In The Expression of Emotions in Man and Animals, Charles Darwin lists three reasons for the secretion of tears:

“The primary function of the secretion of tears, with some mucus, is to lubricate the surface of the eye, and a secondary one, as some believe, is to keep the nostrils damp, so that the inhaled air may be moist, and likewise to favour the power of smelling. But another, and at least equally important function of tears is to wash out particles of dust or other minute objects which may get into the eyes” (Darwin, 1872: 169).

These explanations are essentially physiological, and Darwin made explicit that he assumed no other, more fundamental, reason for weeping. In this respect, Darwin was almost certainly wrong.
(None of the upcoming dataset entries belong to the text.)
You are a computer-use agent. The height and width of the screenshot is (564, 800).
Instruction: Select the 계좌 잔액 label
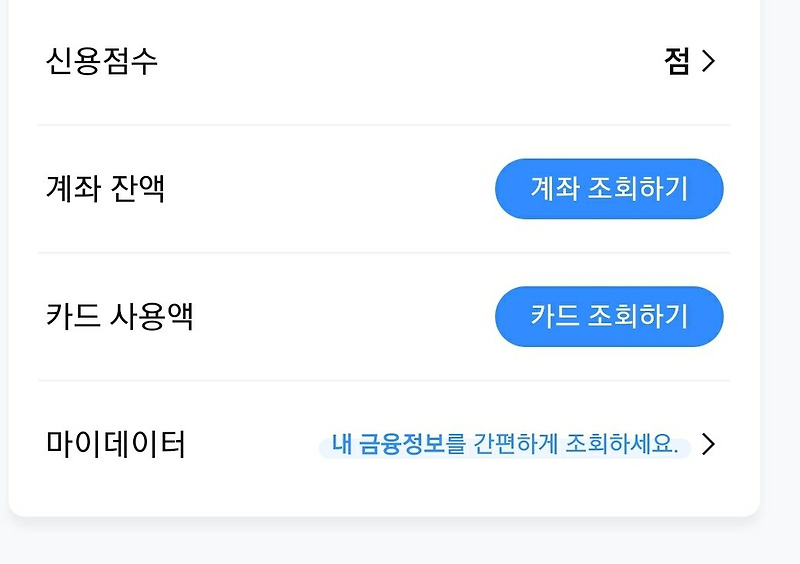click(x=106, y=189)
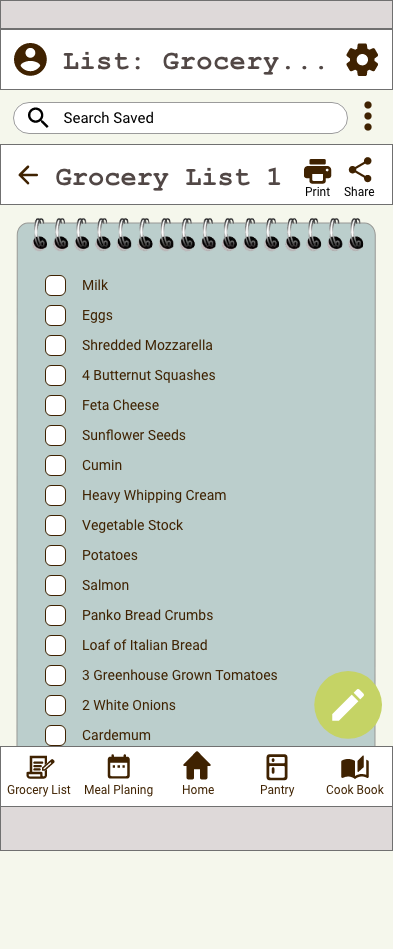
Task: Select the Panko Bread Crumbs item text
Action: (x=148, y=615)
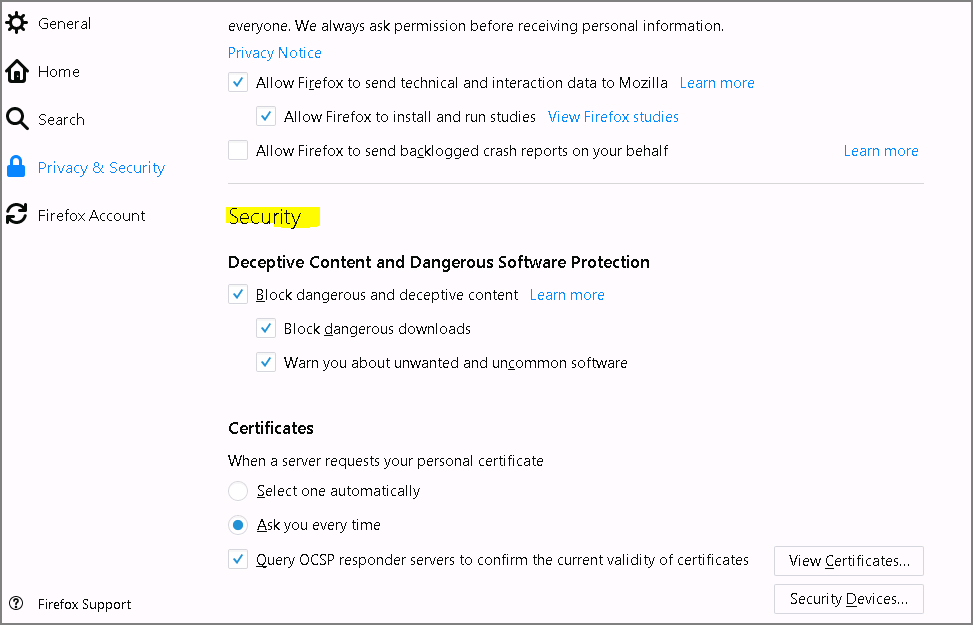Open View Firefox studies link
973x625 pixels.
[x=613, y=117]
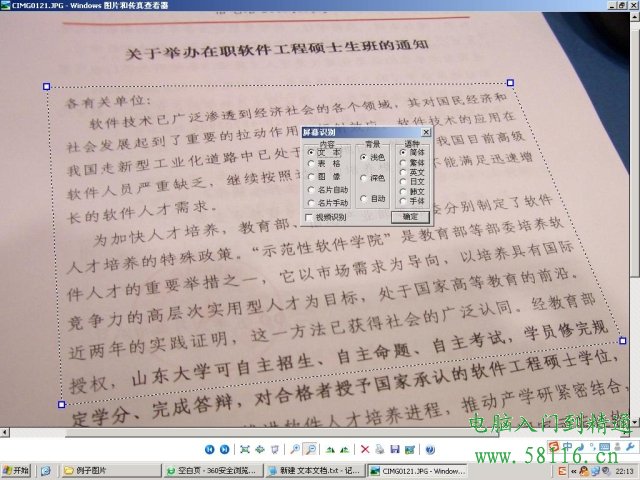Select the Zoom In magnifier
The image size is (640, 480).
click(296, 450)
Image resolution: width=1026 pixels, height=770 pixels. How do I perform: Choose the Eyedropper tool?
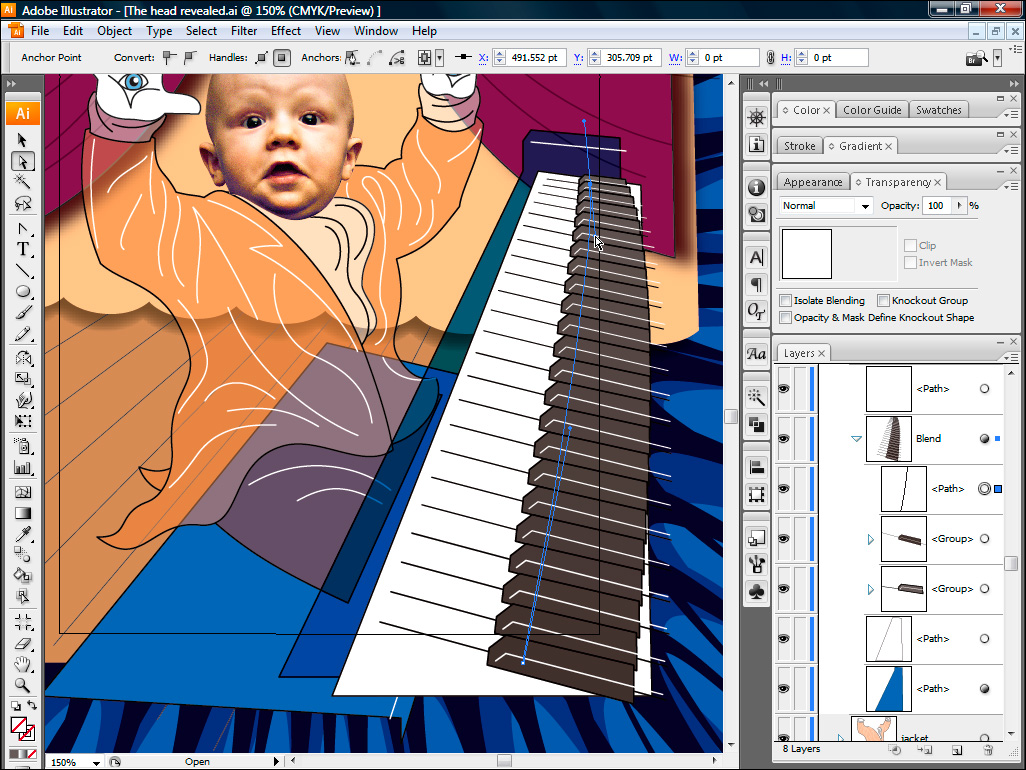point(23,532)
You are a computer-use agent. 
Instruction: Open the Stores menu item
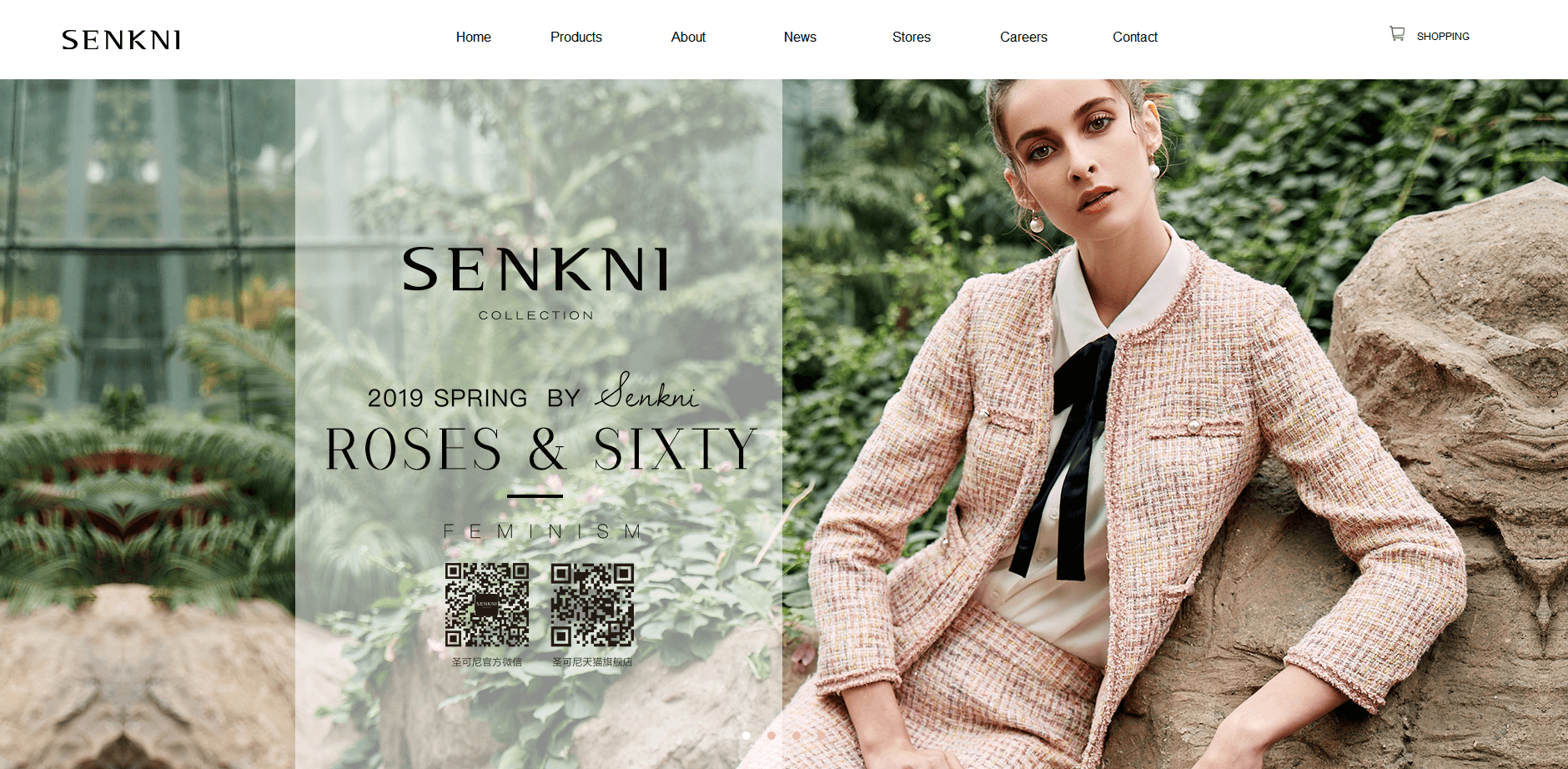click(x=911, y=37)
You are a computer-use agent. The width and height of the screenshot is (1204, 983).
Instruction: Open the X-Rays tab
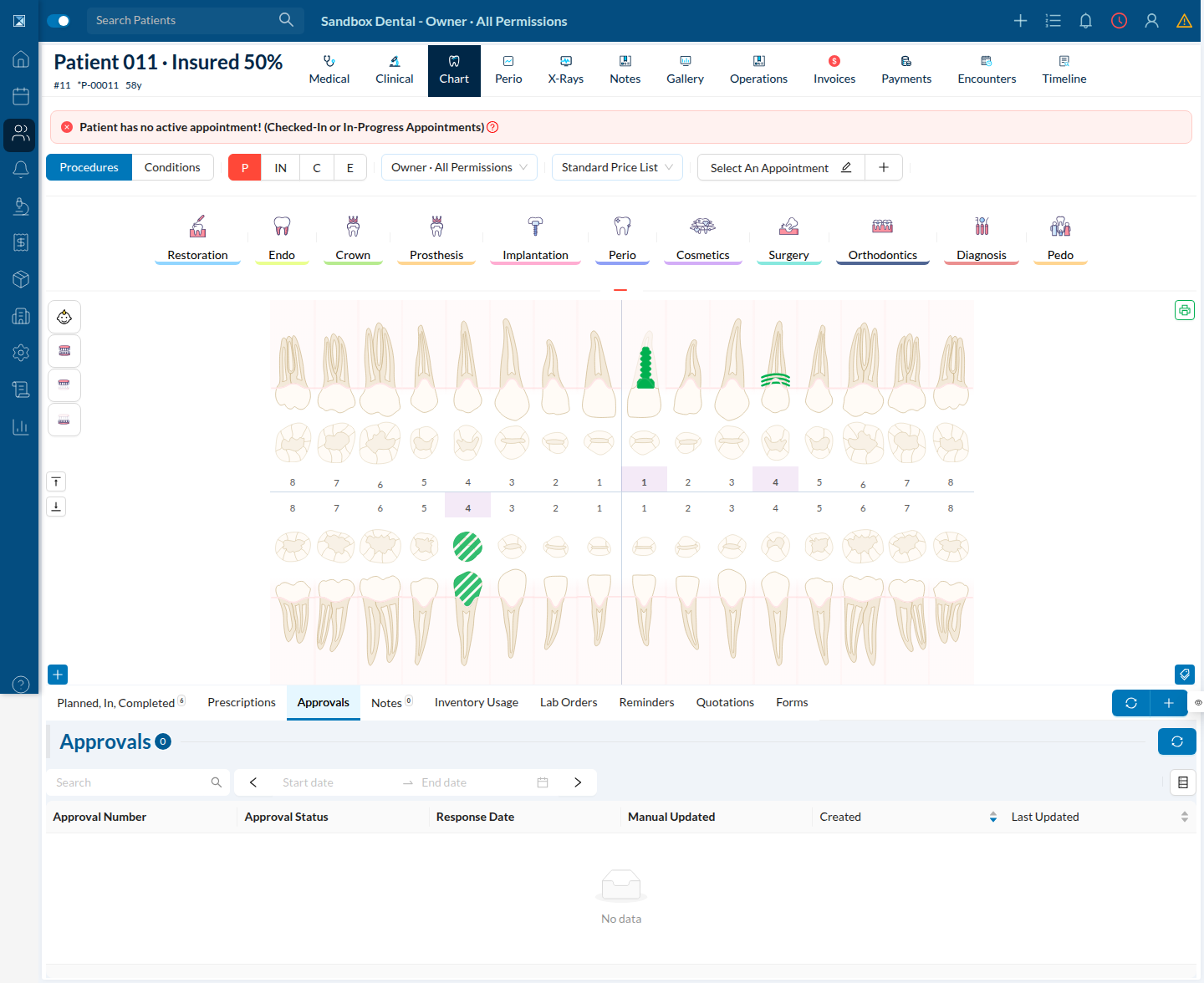click(x=566, y=70)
In recent decades, experts have offered several accounts of how the capacity for tears in humans, takes on additional emotional and psychological significance.

Professor Michael Trimble of University College London’s Institute of Neurology suggests that the emergence of emotional crying is connected with the dawning of self-consciousness and the development of a theory of mind – when early humans first realised their peers were also self-conscious beings. (Why Humans Like To Cry is published by Oxford University Press)

The Dutch psychologist Ad Vingerhoets, who has spent twenty years studying why and when we weep also believes that “Tears are highly symbolic”.

More so than any other form of emotional expression, tears are also subject to shifting cultural and historical readings; symbolising piety and sensitivity in one age, and hysteria and weakness in another.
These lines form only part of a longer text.